La loi du 13 juillet 2006 portant Engagement National pour le Logement (ENL) et ses incidences sur le recouvrement des charges de copropriété

Recouvrement de charges de copropriété et la loi du 13 juillet 2006 portant Engagement National pour le Logement comprend un certain nombre de dispositions concernant le droit de la copropriété.

 

Il est rappelé que les dispositions de l'article 10 de la loi du 10 Juillet 1965 régissant le statut de la copropriété prévoient, afin de garantir le fonctionnement normal d'un syndicat de copropriétaire que « Les copropriétaires sont tenus de participer aux charges entraînées par les services collectifs et les éléments d'équipements communs en fonction de l'utilité que ces services et éléments présentent à l'égard de chaque lot. »

 

Aussi, « Ils sont tenus de participer aux charges relatives à la conservation, à l'entretien et à l'administration des parties communes, proportionnellement aux valeurs relatives des parties privatives comprises dans leurs lots... »

 

Dans ce cadre, les syndics de copropriété, qu'ils soient professionnels ou bénévoles, ont l'obligation en vertu de l'article 18 de cette loi, et pour les professionnels en vertu de leur contrat de syndic, de veiller à la conservation et à la garde de l'immeuble, en procédant, en particulier, au recouvrement des charges communes impayées par des copropriétaires négligents et parfois insolvables.

==============================

» **Tâche demandée**
Réécrivez le passage de la page sur la loi ENL allant de "Recouvrement de charges" à "de la copropriété.", en changeant "dispositions" en "mesures".

» **Extraits d'enregistrements**
==============================

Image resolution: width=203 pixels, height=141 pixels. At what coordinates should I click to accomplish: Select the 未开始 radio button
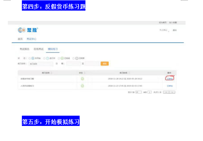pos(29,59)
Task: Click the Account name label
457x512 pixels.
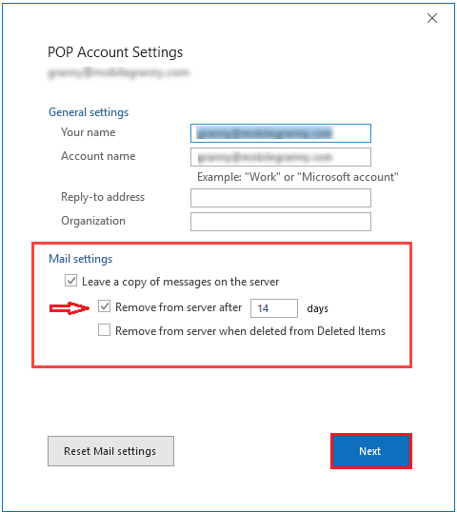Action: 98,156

==============================

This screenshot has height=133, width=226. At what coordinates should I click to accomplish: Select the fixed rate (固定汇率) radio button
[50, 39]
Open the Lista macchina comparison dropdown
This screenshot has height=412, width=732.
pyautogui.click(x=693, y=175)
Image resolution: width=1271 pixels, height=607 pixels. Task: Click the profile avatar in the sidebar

==============================

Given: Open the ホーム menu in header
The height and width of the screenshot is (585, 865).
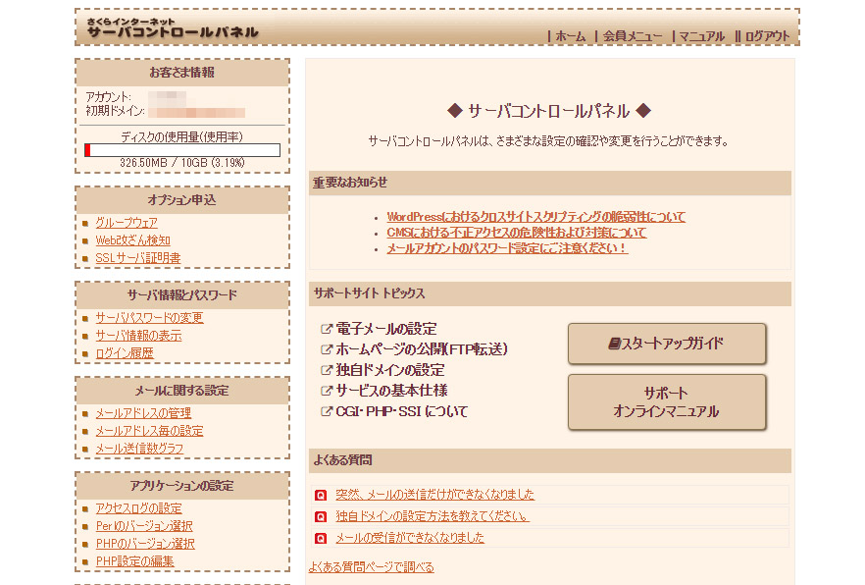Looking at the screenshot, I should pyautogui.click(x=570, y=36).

==============================

» **Corrigé**
Recouvrement de charges de copropriété et la loi du 13 juillet 2006 portant Engagement National pour le Logement comprend un certain nombre de mesures concernant le droit de la copropriété.